Great Plains Studies, Center for
Date of this Version
2009
Document Type
Article
Citation
Great Plains Quarterly Vol. 29, No. 2, Spring 2009, pp. 162-163
Abstract
Russell Lee, more than any of his compadres in the Farm Security Administration (FSA), created the visual history and thus our collective memory of the Great Depression; and it is fitting that the University of Texas Press in its "Focus on American History Series" has published a long-overdue book of Lee's images from the Russell Lee photography collection at the University of Texas at Austin's Center for American History, particularly since the Art Department at UT hired Lee in the mid-1960s to be its first professor of photography.
The late John Szarkowski, legendary director of photography at the Museum of Modern Art, provided a foreword filled with the kind of lefr-handed compliments Lee fans have come to expect from the critical community.
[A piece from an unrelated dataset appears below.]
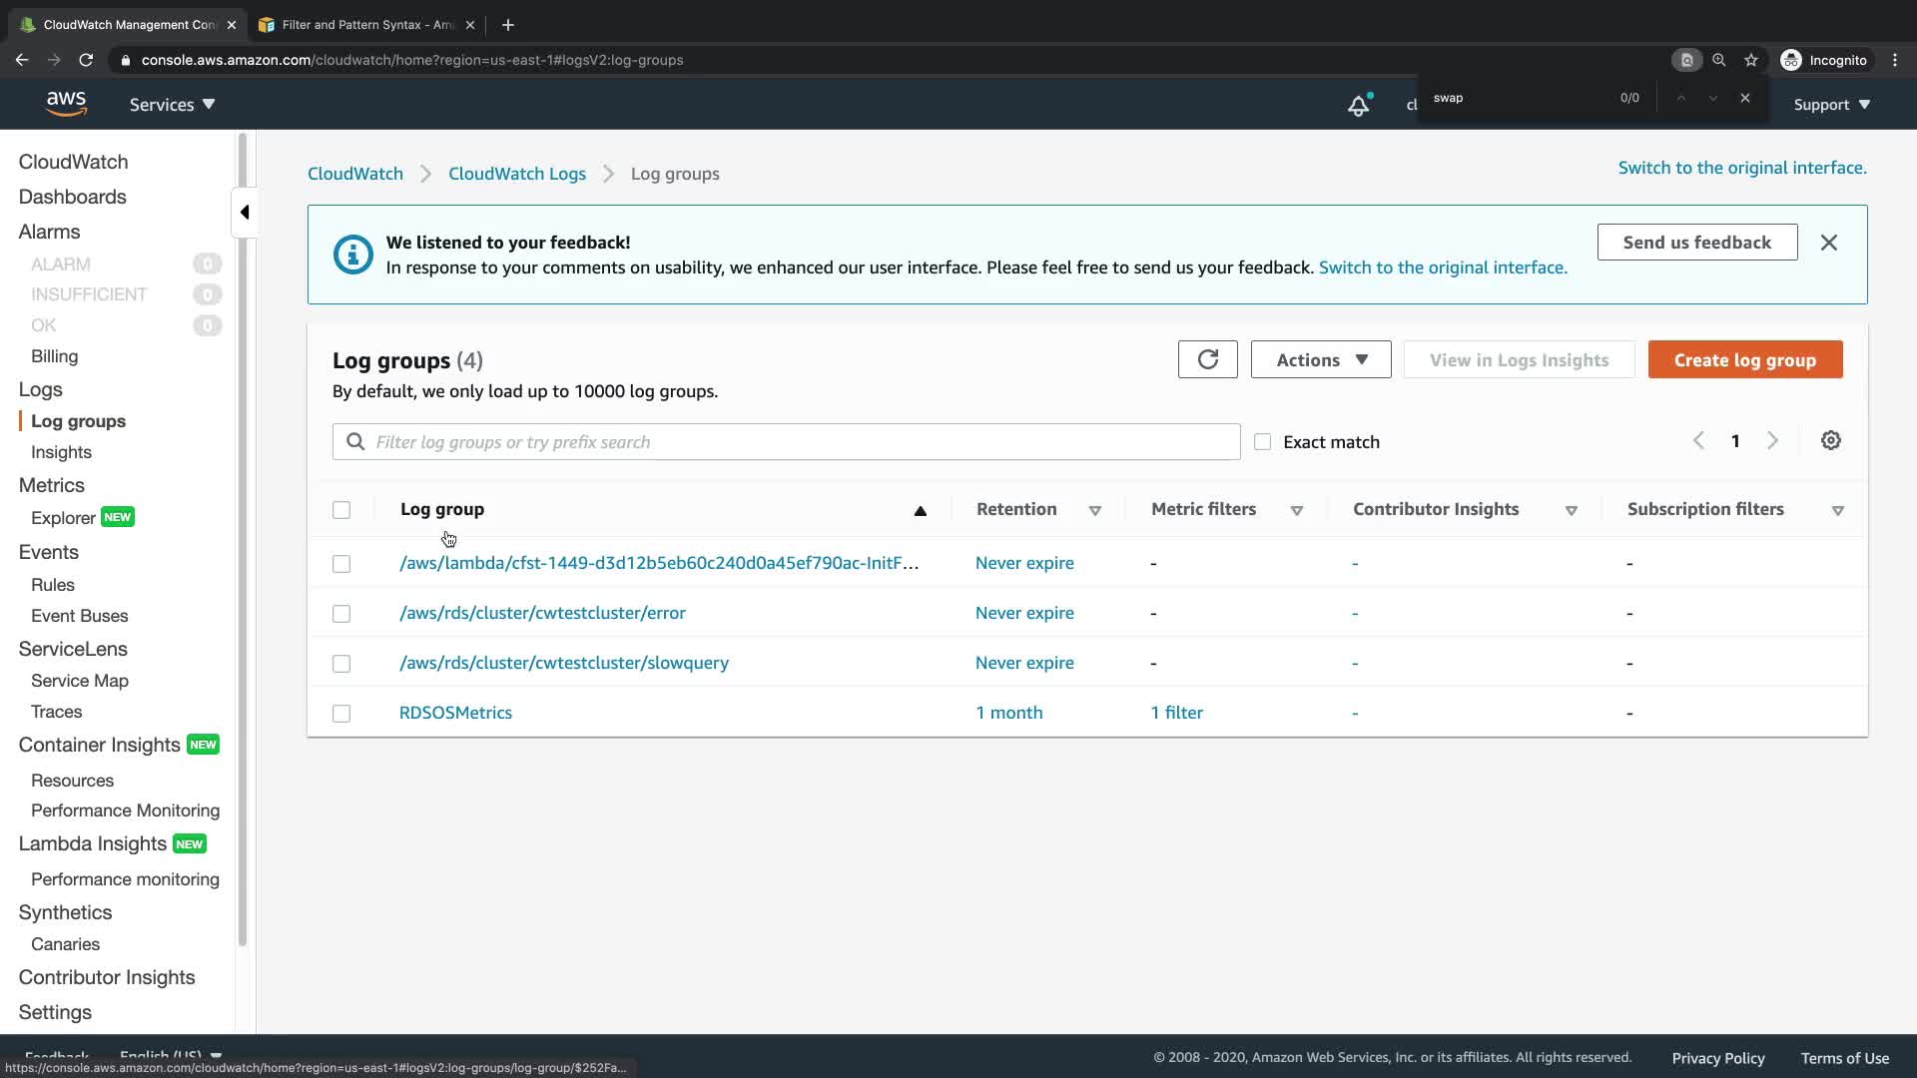Tick the select-all log groups checkbox
Image resolution: width=1917 pixels, height=1078 pixels.
[x=341, y=509]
However, J. B Colson, Professor Emeritus of Journalism at UT, in his personal and knowledgeable introduction, cogently states what future photo analysts will echo: "Lee has been credited for bringing flash to FSA documentary work, resulting in pictures that would otherwise have been missed .... He mastered some fundamental photographic approaches: strong, complex graphic design with large-format clarity, for which Walker Evans is more noted; sad and sensitive moments, which are seen as Dorothea Lange's legacy, e.g., 'Migrant Mother'; and precise timing of multifaceted action, for which Cartier-Bresson has the premier credit. He produced images equal to the best work of more honored photographers . .. " [emphasis mine]. Colson's piece, covering Lee's career and featuring charming and revelatory anecdotes from their long friendship, is filled with previously unpublished facts; and, as a bonus throughout the text, Colson has placed thirty-four photos by Lee, which are appropriate to the content.